Failure of Authentication

The following errors may occur when the authentication fails:

Error Code Error Type Error Description
4100 Authentication failed Authentication failed. Make sure the Signature in your request parameters is computed correctly as described in the above steps. Be sure to encode the Signature with URL encoding before initiating the request.
4101 No access to this API The sub-user is not authorized by the developer to call the API. Contact the developer for authorization. For more information, see Authorization Policy.
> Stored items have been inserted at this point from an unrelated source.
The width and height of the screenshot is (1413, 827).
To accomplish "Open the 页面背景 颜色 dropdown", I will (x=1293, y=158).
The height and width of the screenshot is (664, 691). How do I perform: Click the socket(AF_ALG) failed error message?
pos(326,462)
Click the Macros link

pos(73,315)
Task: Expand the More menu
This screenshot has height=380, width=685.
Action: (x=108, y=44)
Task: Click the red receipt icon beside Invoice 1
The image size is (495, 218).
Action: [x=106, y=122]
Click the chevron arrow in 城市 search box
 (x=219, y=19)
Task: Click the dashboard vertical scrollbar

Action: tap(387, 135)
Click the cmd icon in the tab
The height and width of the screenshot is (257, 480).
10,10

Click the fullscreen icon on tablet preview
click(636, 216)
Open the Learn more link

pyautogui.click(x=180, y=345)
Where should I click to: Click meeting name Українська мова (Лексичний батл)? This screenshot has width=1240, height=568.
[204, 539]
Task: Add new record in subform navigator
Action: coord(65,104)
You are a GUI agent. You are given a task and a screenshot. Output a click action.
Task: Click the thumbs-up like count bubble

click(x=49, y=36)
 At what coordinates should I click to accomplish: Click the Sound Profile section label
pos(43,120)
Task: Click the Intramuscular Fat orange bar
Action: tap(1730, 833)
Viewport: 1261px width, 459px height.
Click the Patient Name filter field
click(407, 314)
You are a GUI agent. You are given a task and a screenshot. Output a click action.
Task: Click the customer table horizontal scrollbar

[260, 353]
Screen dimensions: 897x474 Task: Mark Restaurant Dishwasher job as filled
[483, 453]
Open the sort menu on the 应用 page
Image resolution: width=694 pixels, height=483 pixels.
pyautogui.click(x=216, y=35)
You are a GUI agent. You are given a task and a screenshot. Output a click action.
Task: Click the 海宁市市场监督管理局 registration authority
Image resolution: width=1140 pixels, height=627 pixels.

4102 No access to the resources operated in the API The user is not authorized by the developer to access some resource in the requested resources. Check the message field for the ID of the resource the user does not have access to.
Contact the developer for authorization. For more information, see Authorization Policy.
4103 This API is unavailable for non-developer's SecretId The sub-user with this SecretID cannot call this API. Only the developer has the access to this API.
4104 SecretId does not exist The SecretId used for the signature does not exist, or the key status is incorrect. Make sure the API key is valid and enabled.
4110 Authentication failed Permission verification failed. Make sure you have the access to this resource.
4500 Replay attack error The parameter Nonce cannot be the same in two requests, and the difference between the Timestamp and Tencent server time should not be greater than 2 hours.